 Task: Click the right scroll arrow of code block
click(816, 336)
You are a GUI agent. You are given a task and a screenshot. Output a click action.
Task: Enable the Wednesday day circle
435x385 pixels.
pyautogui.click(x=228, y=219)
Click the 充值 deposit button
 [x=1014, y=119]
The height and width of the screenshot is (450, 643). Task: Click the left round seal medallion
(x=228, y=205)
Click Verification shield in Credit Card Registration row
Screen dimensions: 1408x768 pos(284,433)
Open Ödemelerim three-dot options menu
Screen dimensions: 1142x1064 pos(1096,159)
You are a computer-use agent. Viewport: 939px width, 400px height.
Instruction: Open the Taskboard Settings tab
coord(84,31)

==

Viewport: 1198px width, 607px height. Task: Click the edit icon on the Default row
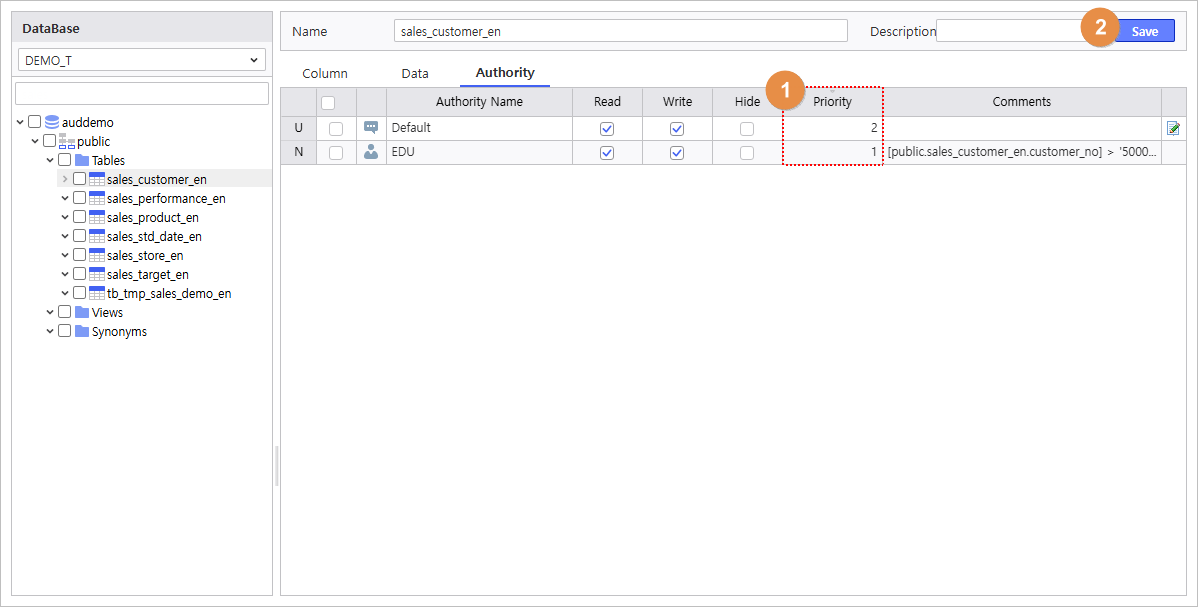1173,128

== Directions ==
Please count the lines in the material above that hold the word "agent", and give only the total.

== Response ==
2